A move was then made to Muckle Samuel's Crags (soon conveniently abbreviated to 'Big Sam's'), another area known for good lichens but apparently not investigated for bryophytes. On the conveniently trackside small system of crags and boulders, Dr Oliver Gilbert, our companion for the day engaged on a lichen survey, was able to demonstrate some of the rarer species of these plants. The bryophytes were of interest, the more engaging being Dicranum scottianum, Leptodontium flexifolium and Lepidozia cupressina; Scapania gracilis, Bazzania trilobata, Lophozia ventricosa var. ventricosa* and Ptilidium ciliare were also around, while just before departure John B. turned up Dicranella staphylina and Alain found a single tuft of Tetraplodon mnioides. Tiny tufts along crevices raised hopes of Orthodontium gracile, but subsequent large swards and later microscopic examination sadly dashed these hopes.

Sunday, 30 July

The first visit of the day was to the famed valley mire, Muckle Moss, near Bardon Mill.

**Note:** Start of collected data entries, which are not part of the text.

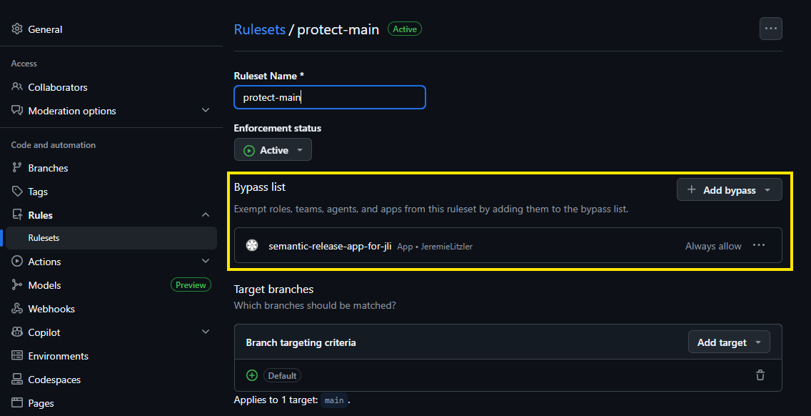This screenshot has height=416, width=811.
Task: Open Models from the sidebar
Action: [x=44, y=284]
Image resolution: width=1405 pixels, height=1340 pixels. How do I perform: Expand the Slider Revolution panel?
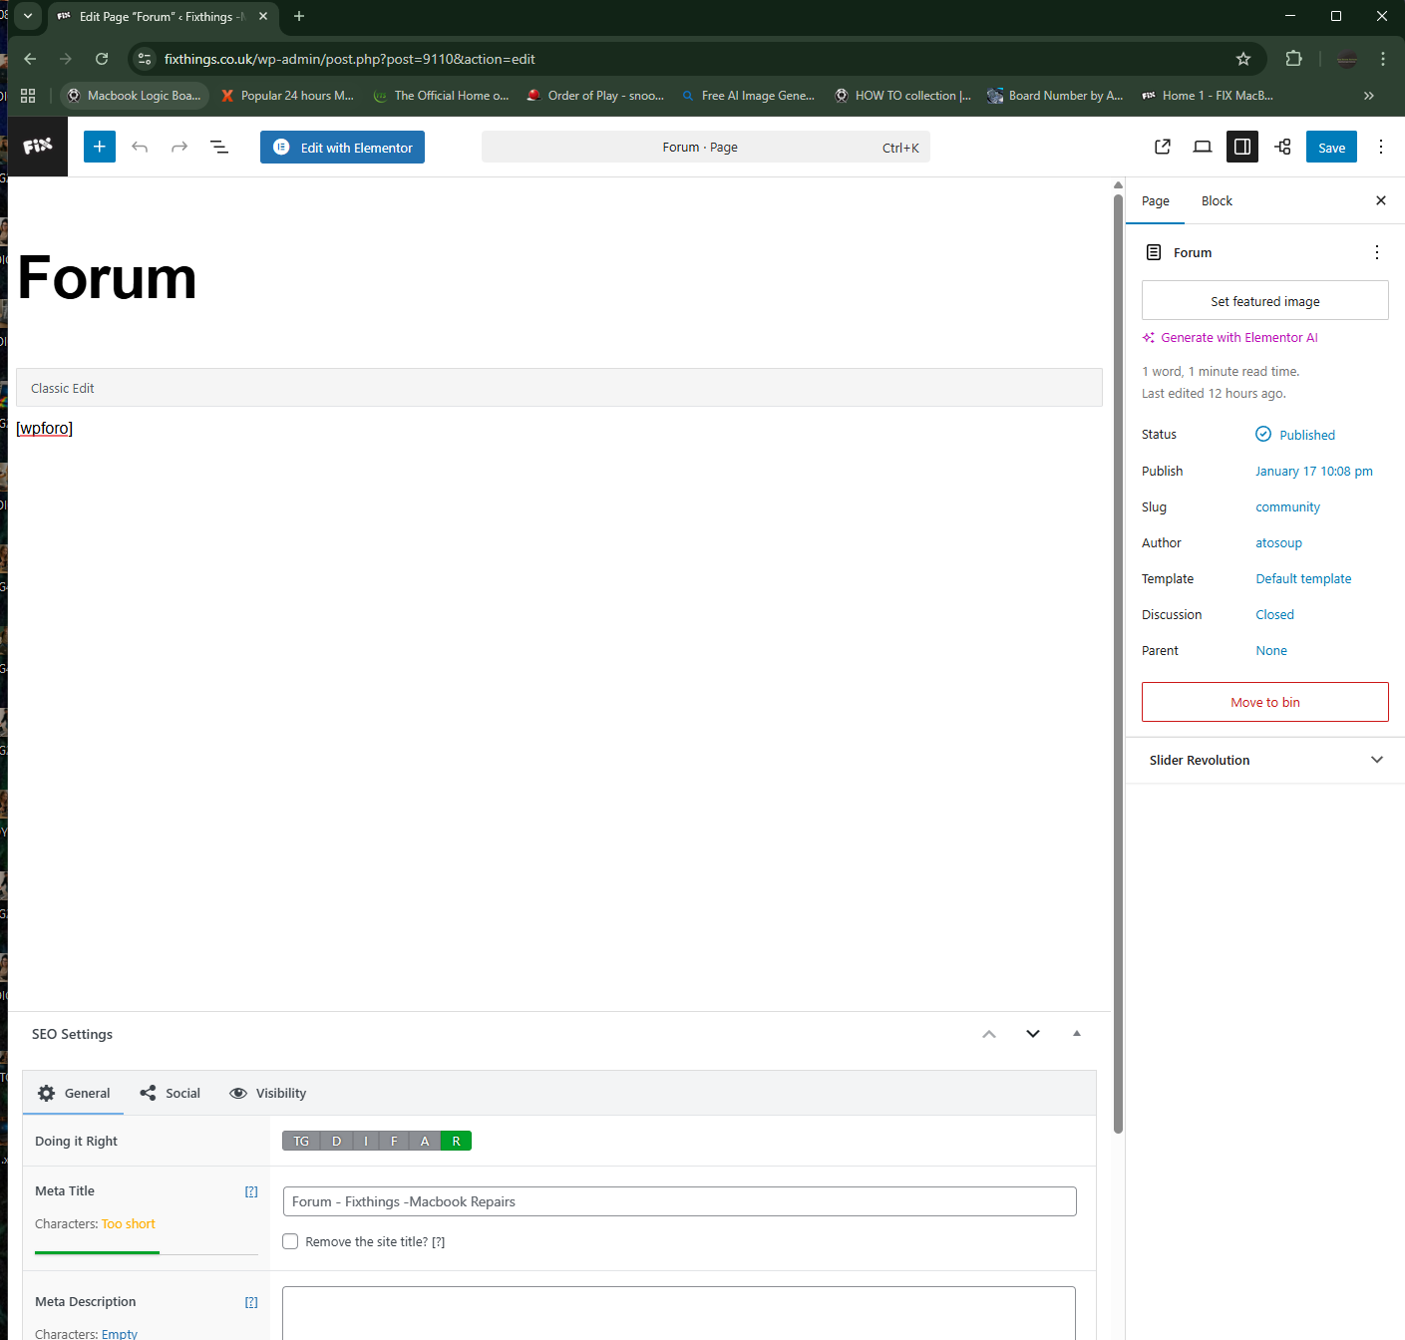coord(1377,760)
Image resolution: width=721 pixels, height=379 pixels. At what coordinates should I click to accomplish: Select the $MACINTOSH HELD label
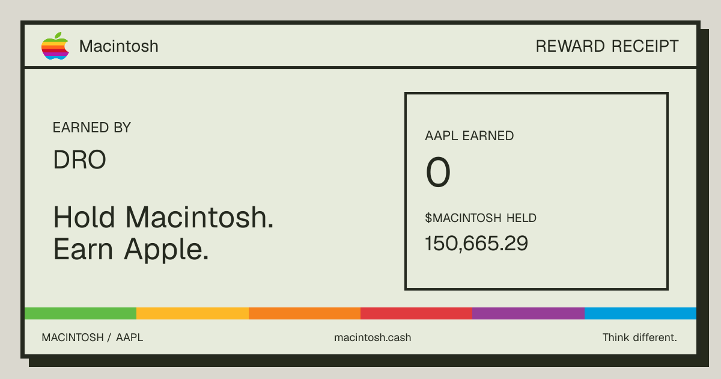[x=481, y=218]
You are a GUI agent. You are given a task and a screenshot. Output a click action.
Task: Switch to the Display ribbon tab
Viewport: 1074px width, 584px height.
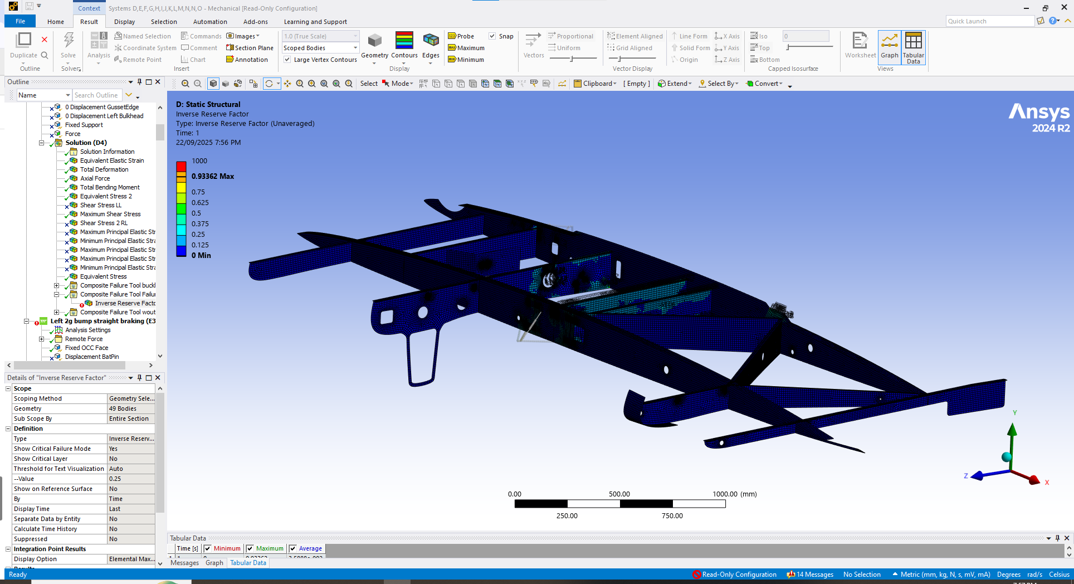click(124, 22)
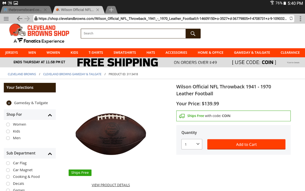This screenshot has height=191, width=305.
Task: Select the Kids radio option
Action: click(8, 131)
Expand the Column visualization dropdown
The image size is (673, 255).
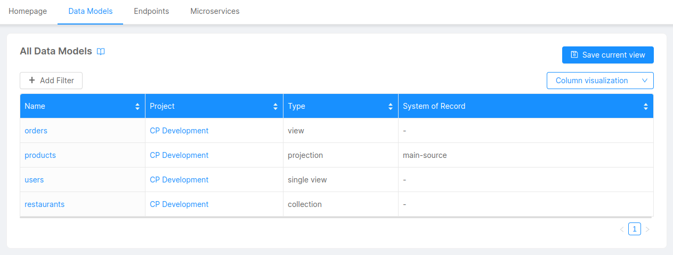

This had clearly suffered in the drought. Many Sphagna were desiccated, and those who had visited the mire some years before remarked that it was now much easier to walk across, and very little of the surface water which previously characterised the deep lagg area was to be seen. Although eight of the commoner species of Sphagnum were found neither of the two specialities, S. balticum and S. majus, was encountered by anyone. The known association of S. balticum and Andromeda polifolia led Cliff to spend most of his time looking for Dicranum leioneuron, of which two small colonies were found; the only previous Northumberland record of this species was from Haining Head Moss, some distance westward. Other notable bryophytes seen were Calliergon stramineum, Polytrichum alpestre, Calypogeia sphagnicola, Cephalozia connivens, Mylia anomala and Odontoschisma sphagni. In the afternoon a visit was paid to the Mill Burn at Elsdon, some distance to the north-east. This is a stream on the Carboniferous Limestone with basic flushes and Sesleria grassland. The bryophyte flora was not rich, but included a few species not encountered previously, such as Climacium dendroides, Philonotis calcarea, Pohlia carnea, Campylium stellatum and Aneura pinguis.

Monday, 31 July

On this day we were allocated the Muggleswick Woods and Derwent Gorge National Nature Reserve – an extensive area of woodland on sheltered slopes about four miles WSW of Consett. The upper slopes are of dry acidic soils, but damper base-rich soils occur along the bottom of the Derwent Gorge. Here again it would seem that the lichen flora is richer than that of the bryophytes, but species of interest occurred – principally along the stream, though one patch of Brachythecium glareosum was found on a sandy/marly bank descending towards this. One peculiarity of the week hitherto had been the total absence of Orthotricha; here, however, we came across five – O. affine, O. anomalum, O. diaphanum, O. stramineum and O. striatum. as well as both varieties of Ulota crispa. Species worth mentioning in the river and areas adjacent were Hygrohypnum luridum, Bryum flaccidum, Cirriphyllum piliferum, Dicranum tauricum on a single rotting tree, Tetraphis pellucida also, Calypogeia arguta, Jungermannia atrovirens, Mnium stellare, Homalia trichomanoides and Scapania nemorea. Pseudephemerum nitidum and Dicranella schreberiana were found in damp cart ruts.

Tuesday, 1 August

For the final day the well-known locality of Widdybank Fell in Upper Teesdale was scheduled. This too was considerably desiccated, and streams which would normally be running sufficiently to irrigate the tufts of Gymnostomum recurvirostrum and other bryophytes growing along them were now almost totally dried up. We made our way across sugar limestone patches and the acid ground between, finding Breutelia chrysocoma, Bryum inclinatum, B. algovicum var. rutheanum, Campylium chrysophyllum, C. stellatum and var. protensum, Fissidens dubius (cristatus), Gymnostomum aeruginosum, Didymodon ferrugineus (Barbula reflexa), Lophozia excisa, Ditrichum crispatissimum, Philonotis calcarea, Racomitrium canescens, R. ericoides and R. elongatum, Leiocolea alpestris, Cololejeunea calcarea, Rhytidium rugosum, Tortella densa and Calliergon sarmentosum. From here we passed through peat haggs to the top of Falcon Clints, finding Dicranella cerviculata on vertical peat banks. Although several pairs of beady eyes sought it, Aplodon wormskjoldii was not seen – merely its poor relation Splachnum ovatum.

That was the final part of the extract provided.